In the clinical study, the company carried out laboratory testing in more than 5 million pregnant patients, in which less than 41% of pregnant people were screened for HCV.

The study found that the rate of screening in individuals with Medicaid health insurance is 25-35% less compared to those with commercial insurance.

Quest Diagnostics senior medical director, and Health Trends research program head Harvey W Kaufman said: “Our new test service is a prime example of how Quest Diagnostics illuminates care gaps from its uniquely large laboratory dataset and then creates solutions to improve patient care and public health.”

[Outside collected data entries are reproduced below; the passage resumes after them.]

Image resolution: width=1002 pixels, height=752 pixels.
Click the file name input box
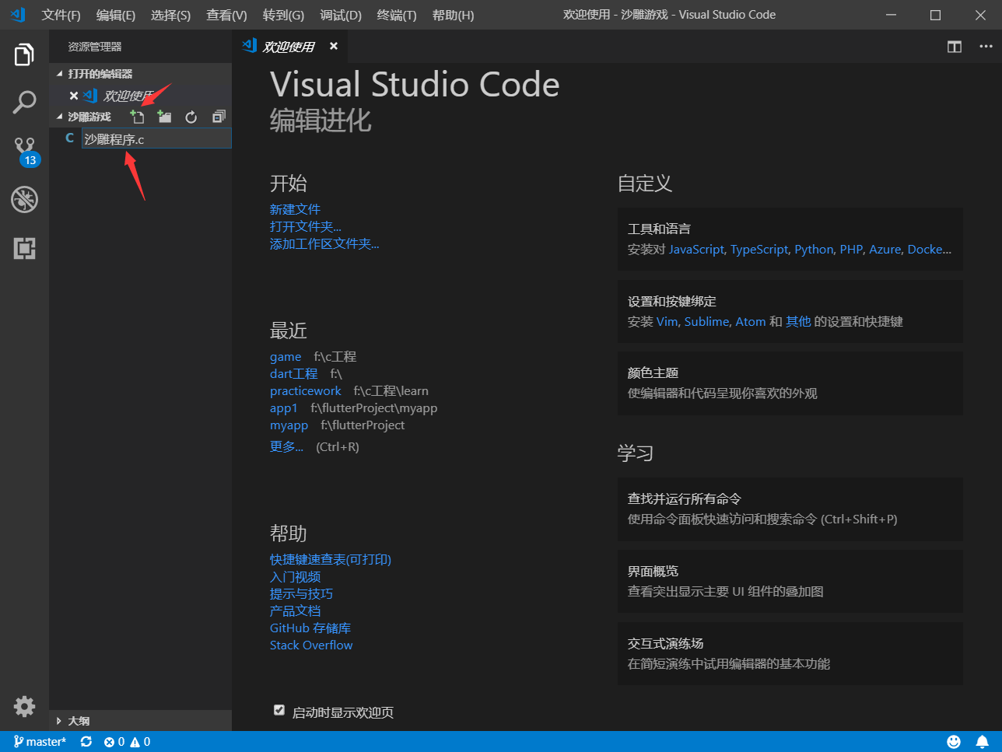(156, 138)
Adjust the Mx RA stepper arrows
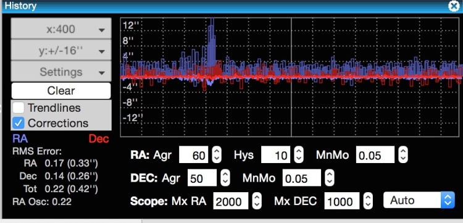Image resolution: width=463 pixels, height=223 pixels. click(x=257, y=201)
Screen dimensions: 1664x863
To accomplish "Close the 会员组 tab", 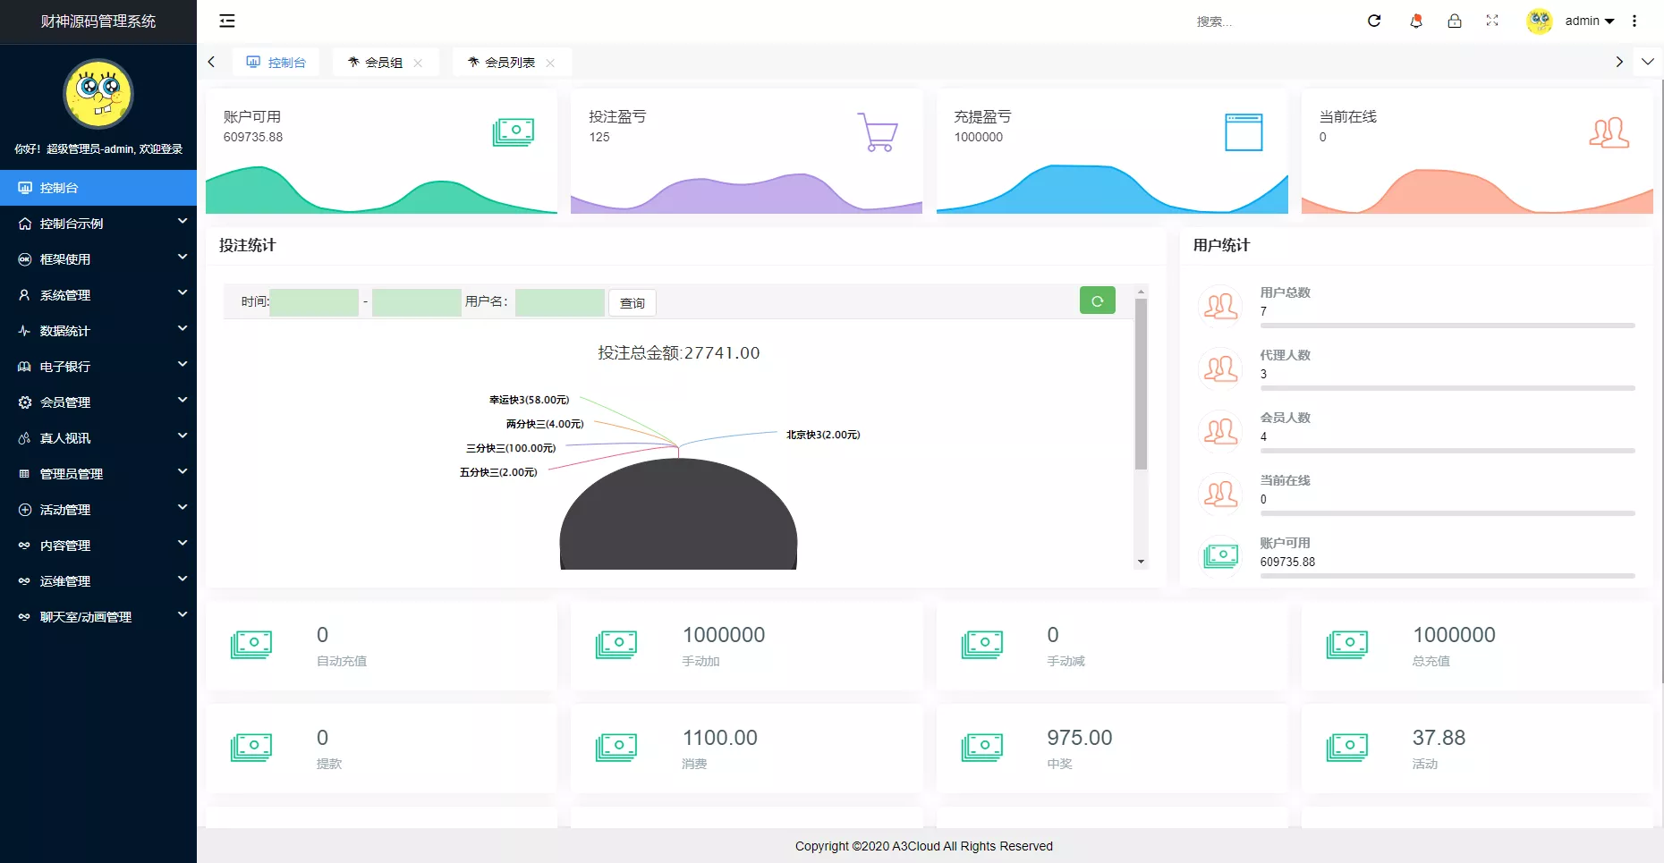I will (x=418, y=63).
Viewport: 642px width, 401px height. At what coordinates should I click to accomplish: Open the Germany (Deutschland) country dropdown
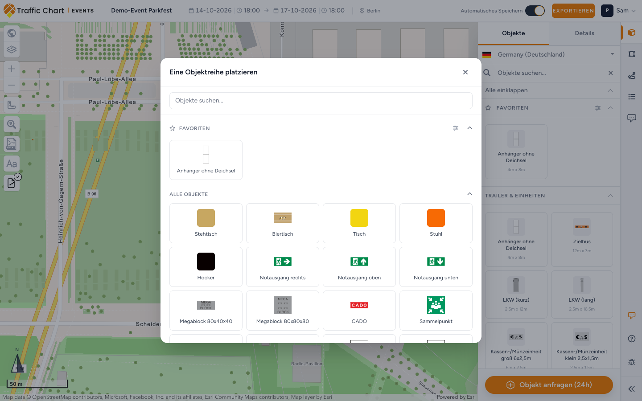coord(549,54)
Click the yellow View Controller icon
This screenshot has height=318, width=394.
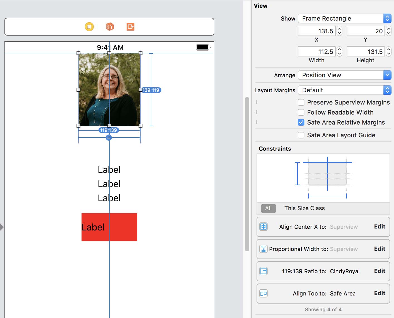point(89,27)
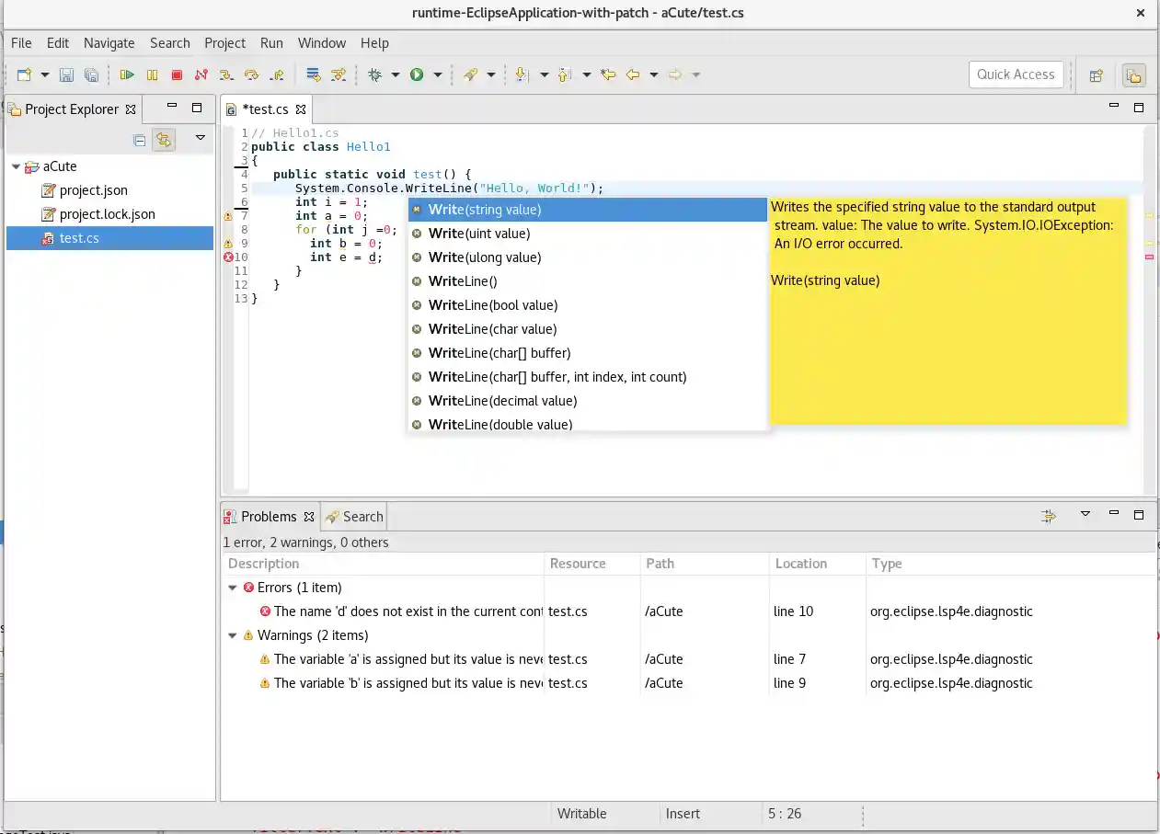The image size is (1160, 834).
Task: Switch to the Search tab
Action: 361,516
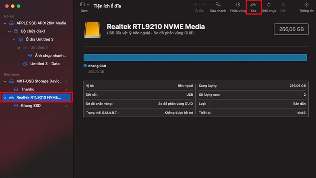The height and width of the screenshot is (178, 316).
Task: Collapse the Realtek RTL9210 disk chevron
Action: (x=5, y=97)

The company said that obstetric tests are usually performed during early pregnancy, and include complete blood count (CBC), blood typing, hepatitis B, syphilis, and rubella tests.

In the recent years, Hepatitis C infections in pregnant women and other populations have increased, primarily due to increased intravenous drug use.

Hepatitis C is the most common bloodborne infection in the US and is a leading cause of liver-related morbidity and mortality, said the company.

The US Preventative Services Task Force, American College of Obstetricians and Gynecologists, and the Society of Maternal-Foetal Medicine issued practice guidance recommending one-time HCV screening during pregnancy.

The Centres for Disease Control and Prevention (CDC) has issued guidance recommending HCV screening for all pregnant women, excluding regions where its prevalence is less than 0.1%.

Quest Diagnostics said that despite guidelines recommending HCV screening in pregnancy, many people are not receiving the testing, especially those in underserved communities.

Quest Diagnostics women’s health senior medical director Damian Pat Alagia said: “Screening for HIV, HBV and syphilis is already standard in obstetric panels, and it is no coincidence that screening rates for these diseases during pregnancy are more than double the current rate as for HCV.

“By adding HCV screening to our obstetrics panel, physicians will be more likely to deliver guideline-based care that reduces HCV infection during pregnancy and fosters a positive outcome for the patient and their newborn.”